The role of Wigner rotation in estimating the specific angular momentum of a Kerr spacetime
F. J. Lobo, M. Rivera-Tapia, G. Rubilar, A. Delgado

TL;DR
This paper investigates how gravitational polarization rotation in Kerr spacetime affects interferometric measurements, proposing a method to estimate the spacetime's angular momentum using a geodesic interferometer.
Contribution
It introduces a novel interferometric approach to estimate Kerr spacetime's angular momentum via polarization rotation effects in a geodesic interferometer.
Findings
Detection probability depends on gravitational time delay and polarization rotation.
Interferometric visibility encodes relativistic effects.

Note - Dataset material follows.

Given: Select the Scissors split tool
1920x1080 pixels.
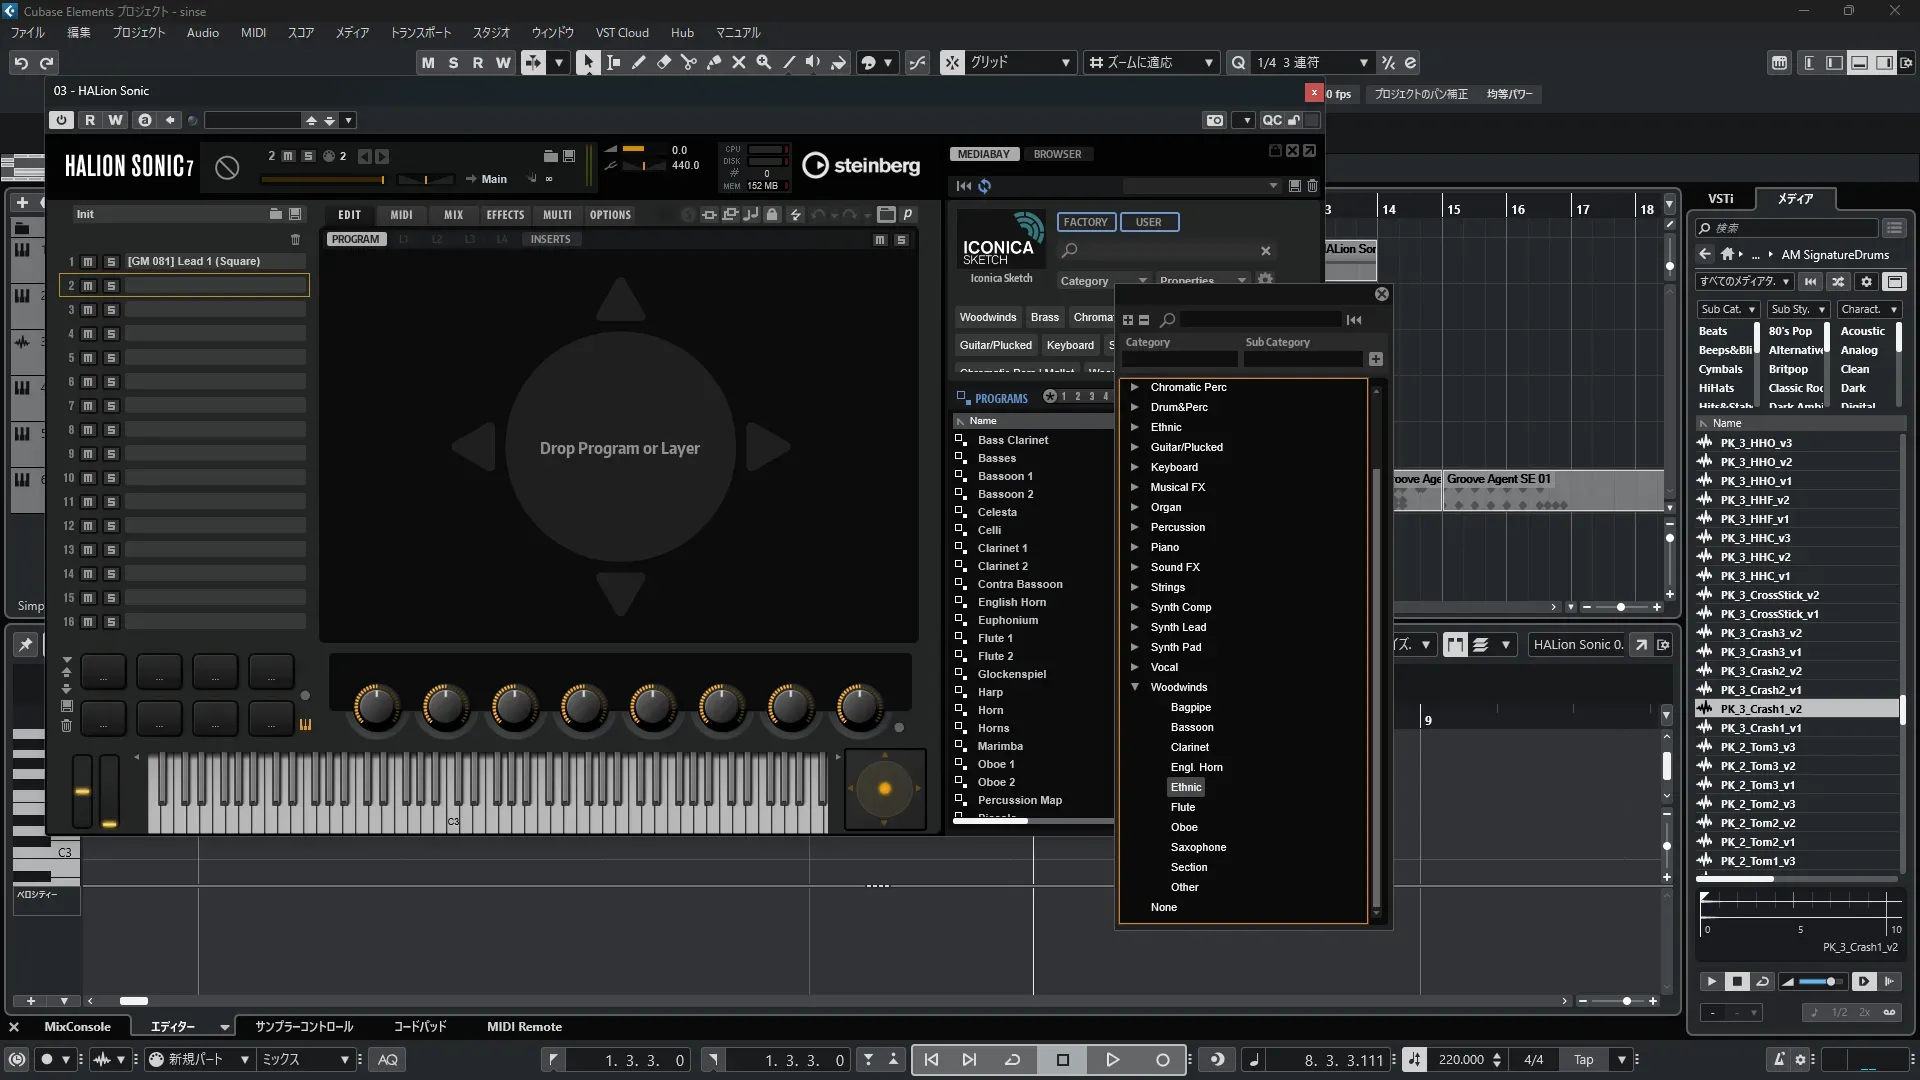Looking at the screenshot, I should click(689, 62).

Method provides an estimate and uncertainty for the specific angular momentum.
Abstract
We study the rotation of the polarization due to the gravitational field in the Kerr spacetime and the possibility of estimating the specific angular momentum that parameterizes this metric. Our approach is based on a geodesic interferometer, that is, a Mach-Zehnder interferometer whose arms are defined by null geodesics, and a single photon propagating within it. We show that the detection probability at the output ports of the interferometer is a function of two phase differences, one arising from the gravitational time delay and the other from the polarization rotation, both computed under the slow rotation and weak field approximations. Thereby, the interferometric visibility is a signature of two relativistic effects. Using the detection probability, we obtain an estimate for the specific angular momentum and characterize its uncertainty.